Bonne Nouvelle is a station at the junction of the 2nd, 9th and 10th arondissements of Paris, not far from the Marais.  It was opened in 1931, serving Lines 8 and 9, and is in the middle of a five-station stretch where the two lines run alongside each other from Richelieu-Druot to République.  Bonne Nouvelle was named for a church, Notre Dame de Bonne Nouvelle (our Lady of Good News, which refers to the Annunciation – Gabriel’s visit to Mary telling her that she would conceive Jesus).

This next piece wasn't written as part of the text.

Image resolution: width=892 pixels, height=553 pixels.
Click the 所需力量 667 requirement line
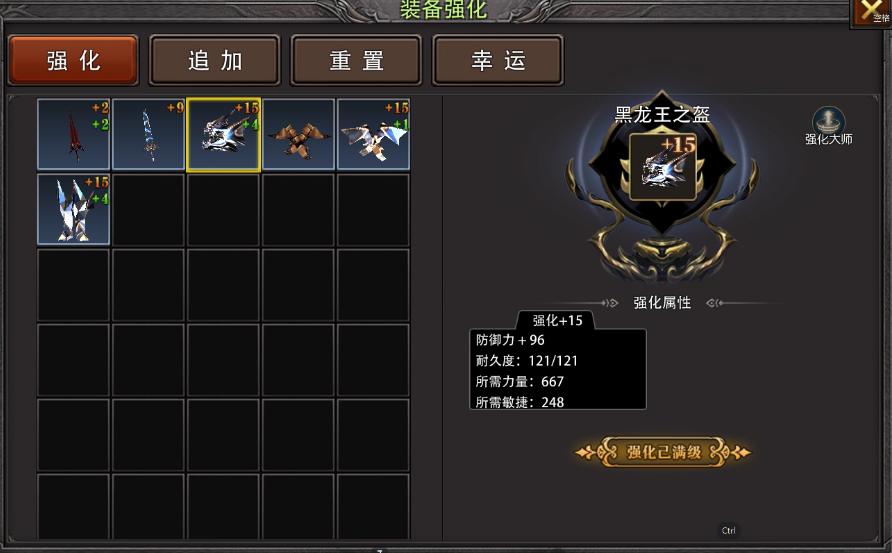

This story comes from a few different places – most obviously, the fact that we are in the middle of Advent and I have been doing nothing but singing Advent music for the last three weeks and have a complete Handel’s Messiah earworm.  It’s amazing how much of the Gospel of Luke you get in your head if you sing in church choirs for a few years (Isaiah and the Psalms also feature prominently, as do the other Gospels).  And there is also the fact that when I was in Paris earlier this year, I went to the most theologically infuriating son-et-lumière show at Nôtre Dame de Paris, which managed to be all about Mary without actually granting her any agency in her story.

But this story really starts with Saint Anne, also known as Hannah, who is said to have been the mother of Mary and thus the grandmother of Jesus.  There are a lot of stories about Anne, many of them mutually incompatible, but one of my favourites is the one where she was born in Brittany and escaped an abusive marriage when the Angel Gabriel put her on a boat to Palestine.  She was, apparently, already pregnant with Mary at that point.

Of course, stories, some within the Bible, but most really not, place Anne as the aunt of Elizabeth, who is married to Zechariah, a priest in the Temple at Jerusalem, which suggests that even if Anne was born in Brittany, it wasn’t to Breton parents.  And Mary is supposed to be of the House of David, which also wouldn’t be possible if her family was French (and, frankly, I have a problem with any myth that completely erases Jesus’ Jewish heritage).  On the other hand, one lineage I found of Mary suggested that Anne’s (presumably elder) sister, Ismérie, was born the year the Romans invaded Palestine.  This seemed as good a reason as any for the family to emigrate to Brittany, and nicely prefigures the Flight into Egypt.  But I can’t promise that the timelines work, entirely.

Incidentally, I am far from the first person to relocate New Testament figures to France, though I don’t believe anyone else is claiming that Mary the mother of Jesus actually retired there.  The French, it seems, spent quite a lot of the Middle Ages writing stories in which just about every important character in the New Testament spent time in France.  Lazarus and his sisters, Mary and Martha, for example, are said to have settled near Marseilles; Mary Magdelene, when she isn’t being conflated with Mary of Bethany, wound up in Provence, and Jesus himself visited his grandmother Anne in Brittany and created a magical healing spring there.  (Once the French had thoughtfully placed Saints all over France, they went to work on figures from the Arthurian legends.  Everyone who is anyone goes to France eventually…)

But mostly, I wondered what sort of family produces three women whose lives are turned upside-down by angels.  And whether ‘fear not’ really is good advice to give at that point.  As usual, any dubious theology in this story is entirely my own.

The images I have used are a detail from Willem van Herp’s Saint Anne Teaching the Virgin Mary to Read (1614–1677), Edward Frampton’s The Annunciation (before 1922), a detail from Rogier van der Weyden’s Saint Luke Drawing the Virgin, Robert Cole’s The Angel Appearing to the Shepherds (~1833), and a detail from a tapestry called The Visitation (~1410), which can be found at the Museum für Angewandte Kunst, Frankfurt am Main.